Well, another week or so gone by and time for another book review.  Once again I am posting reviews from the files of Spokane Authors and Self-Publishers.  This time I'm posting reviews for three books... all have but one review, and most of them are fairly short.  And we are back into the normal order or alphabetical sequence of things.  (I posted the last one a bit out of order as I had just finished reading the book and had just written my review of it.)

wishing everyone a Peaceful and Reverent Memorial Day!

Ghostly Reunion

by Larry Danek

Reviewed by Sue Eller

The Nomadic Ghost returns to take care of some unfinished business from his time as Robbin Simms, and finds himself in the Boise River, swimming desperately for shore.

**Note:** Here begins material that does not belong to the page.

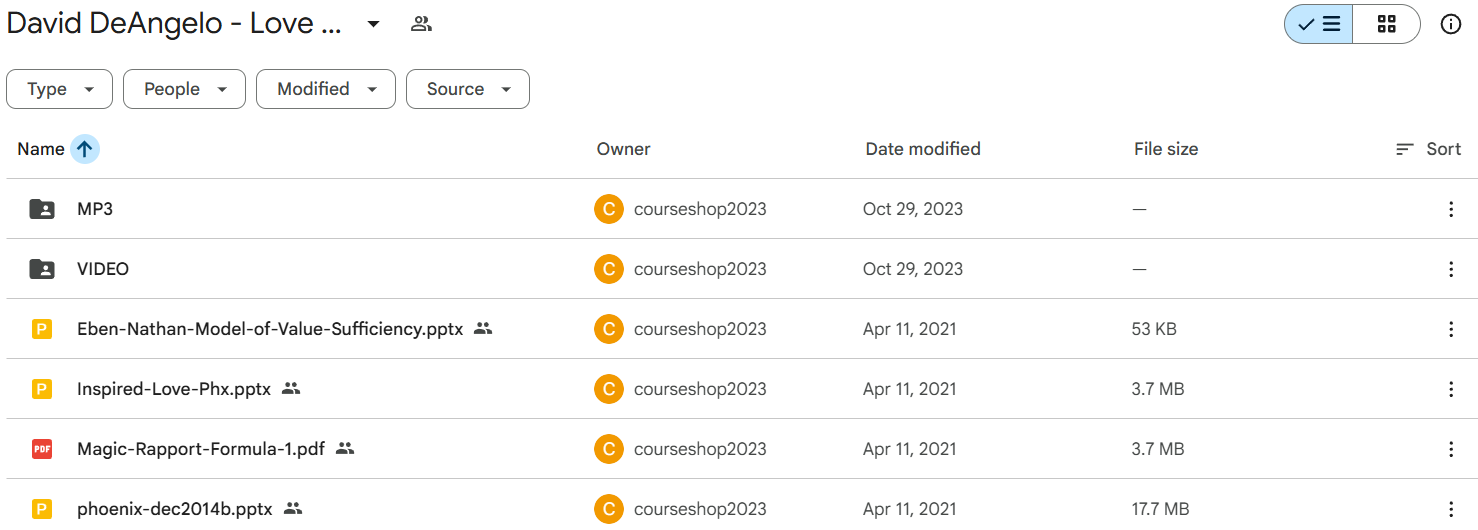Open more actions for Magic-Rapport-Formula-1.pdf

pyautogui.click(x=1450, y=449)
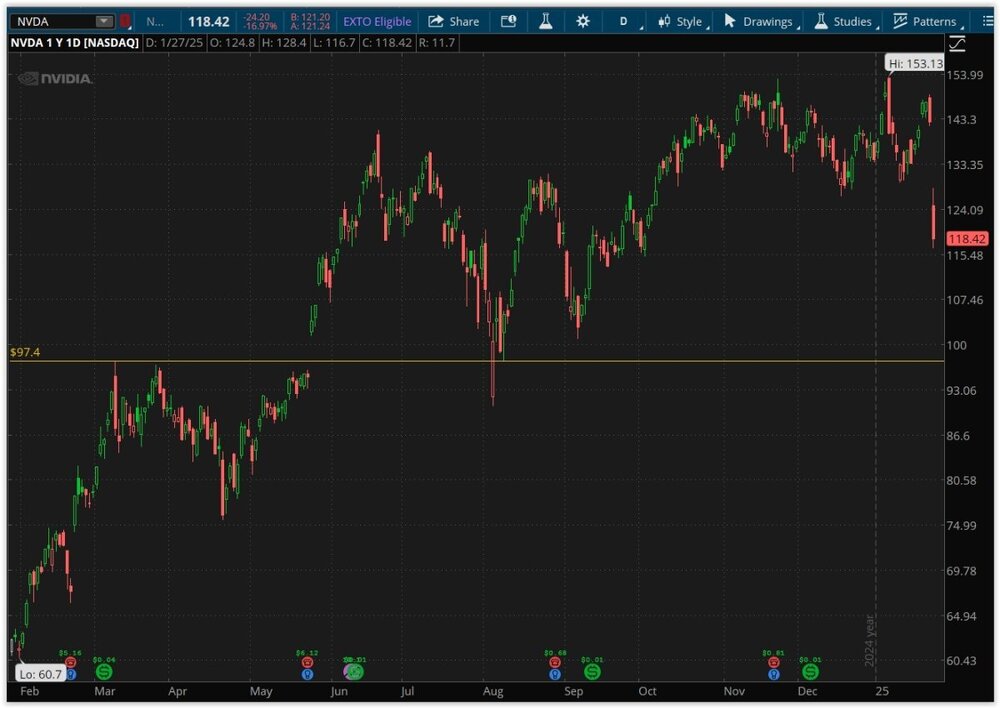Click the red color link icon beside symbol
Screen dimensions: 1000x708
pyautogui.click(x=125, y=21)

In this second installment of the Nomadic Ghost series, Danek and his ghost deal with the challenges of a resident mind that is insecure and has some mental issues. The ghost persona must strengthen the body it occupies in order to finish the work begun in the last body as it struggles to find out just what that work had been.

Not your usual ghost story, Ghostly Reunion is more a tale of the living than the dead, as the main character jumps from consciousness to consciousness, and body to body, to right some of society’s wrongs and bring together people who need each other.

The Gluten Free Gourmand

By Sue Eller
Reviewed by Kate Poitevin

         This little cook book is full of easy to make recipes for those of us who can’t have wheat. Ms. Eller has taken old favorite comfort food and adapted the recipes for us. She even gives us a basic mix to make them easier and faster.
         My favorite so far is the waffles. They are so wonderfully crispy they hold up under the onslaught of syrup and I make extra to use as sandwich bread. The holes are great for holding in the peanut butter and jelly and they don’t get soggy by lunchtime. 
         Many of the recipes are naturally gluten free and make this a one-book resource for your whole meal to satisfy all members of the family.

Growing Up Alaska

By Niki Breeser Tschirgi

Reviewed by D. Andrew McChesney

         During her first grade year, Niki and her family moved to Tok, Alaska.  Her Dad worked with the Fish and Wildlife Service, and the position in Alaska fulfilled a lifelong dream.  Niki soon adapted to the uniqueness of life in a small remote town in Alaska.  The cold long dark winters, the brilliant short summers, and the distances travelled to connect with others became normal.  She and her family resided there until she was nearly ready to graduate from high school.  Once again they followed her Dad as he moved on to another desired position, this one back in the Lower Forty-Eight.
         This slender volume is Niki’s recounting of the time spent in Alaska, starting with the trip north.  Besides describing the realities of live in such a rugged and cold place, she vividly describes the people, the animals, and the bonds that made her experience unique and memorable.  It allows the reader to sample a small portion of what life was (is) like in Alaska, and perhaps causes a desire to partake of it themselves.
         Born and raised in Alaska until beginning the first grade, this reviewer has a special interest in this book.  It points out what life may have been like during his school years, had he and his folks stayed.  Much of what Niki describes brings back ancient, half-buried memories or provides a sense of familiarity and understanding.  Reading this also reinforces the idea that once someone experiences Alaska, it will always be a part of them.